Massage has many physical benefits too. In the initial months, the baby hardly has any physical activity. Massage helps blood circulation, muscle tone and growth. The practice of leaving the baby in the sun, after massage, for about ten minutes, helps in the formation of Vitamin D, aiding the development of healthy bones and prevents diseases like rickets. But, the baby should not be left in the sun too long, as it can cause sunburn. Keep the baby’s head and face away from direct sunlight.
Remove rings and other such items before massaging and bathing the baby, so that no injury is caused. It is also better to keep your nails short. Simple stroking movements should be used and ensure that the baby’s arms and legs are not pulled too firmly. All movements should be smooth and rhythmic. Sudden, jerky movements can frighten the baby.
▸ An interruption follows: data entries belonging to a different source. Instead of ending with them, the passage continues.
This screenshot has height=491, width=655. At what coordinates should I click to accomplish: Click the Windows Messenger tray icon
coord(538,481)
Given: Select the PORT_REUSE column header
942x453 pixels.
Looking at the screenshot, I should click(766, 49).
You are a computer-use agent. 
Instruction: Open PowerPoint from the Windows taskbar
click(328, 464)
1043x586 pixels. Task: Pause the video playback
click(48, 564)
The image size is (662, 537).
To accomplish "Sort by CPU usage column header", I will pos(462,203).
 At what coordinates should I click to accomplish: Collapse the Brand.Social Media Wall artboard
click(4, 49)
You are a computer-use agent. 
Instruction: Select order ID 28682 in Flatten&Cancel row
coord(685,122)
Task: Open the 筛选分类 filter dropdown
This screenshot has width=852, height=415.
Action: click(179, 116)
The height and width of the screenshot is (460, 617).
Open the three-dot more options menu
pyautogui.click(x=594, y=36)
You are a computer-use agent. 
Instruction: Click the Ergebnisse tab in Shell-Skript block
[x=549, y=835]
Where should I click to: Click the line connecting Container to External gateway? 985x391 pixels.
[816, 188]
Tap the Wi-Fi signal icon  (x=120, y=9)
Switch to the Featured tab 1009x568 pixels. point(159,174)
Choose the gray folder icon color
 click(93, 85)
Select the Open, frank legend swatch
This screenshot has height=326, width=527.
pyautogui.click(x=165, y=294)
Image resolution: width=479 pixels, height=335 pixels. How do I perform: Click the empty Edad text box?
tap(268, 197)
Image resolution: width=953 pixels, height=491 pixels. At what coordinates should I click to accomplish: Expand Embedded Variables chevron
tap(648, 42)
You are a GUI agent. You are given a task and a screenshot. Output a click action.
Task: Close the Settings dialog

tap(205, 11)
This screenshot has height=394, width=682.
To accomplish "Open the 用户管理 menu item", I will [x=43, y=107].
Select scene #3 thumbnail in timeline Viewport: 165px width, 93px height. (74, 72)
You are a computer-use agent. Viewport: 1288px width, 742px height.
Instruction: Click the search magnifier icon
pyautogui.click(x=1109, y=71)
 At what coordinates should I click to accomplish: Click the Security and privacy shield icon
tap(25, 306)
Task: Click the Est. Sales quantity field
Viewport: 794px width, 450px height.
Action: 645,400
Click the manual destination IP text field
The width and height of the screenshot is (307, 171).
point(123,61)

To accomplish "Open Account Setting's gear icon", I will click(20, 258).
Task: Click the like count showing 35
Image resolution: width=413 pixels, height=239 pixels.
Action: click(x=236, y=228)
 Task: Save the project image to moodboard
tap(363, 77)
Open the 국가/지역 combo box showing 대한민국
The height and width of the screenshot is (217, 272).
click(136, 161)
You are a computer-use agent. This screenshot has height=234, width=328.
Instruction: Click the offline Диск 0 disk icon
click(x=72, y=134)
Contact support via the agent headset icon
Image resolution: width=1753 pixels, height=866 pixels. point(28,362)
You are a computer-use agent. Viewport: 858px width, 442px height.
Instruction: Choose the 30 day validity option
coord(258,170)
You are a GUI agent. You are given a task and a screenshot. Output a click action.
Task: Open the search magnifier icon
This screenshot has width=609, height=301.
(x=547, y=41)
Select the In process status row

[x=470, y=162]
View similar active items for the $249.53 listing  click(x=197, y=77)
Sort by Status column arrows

The head and face should not be massaged. Take care around the region of the umbilical cord, specially during the first few weeks. The baby should not be massaged if there is any fever or disease. Seek your doctor’s advice first.
All traditions are carried on from generation to generation. The same way, the way of caring for the baby is passed on from mother to daughter. What is important is that you will remember and cherish these moments spent with your baby, for the rest of your life. You will enjoy being a mother, seeing the baby’s responses and experiencing the emotional bonds. Caring for your baby, giving the daily massage and bath can be a wonderful way of communicating, which eliminates the need for words.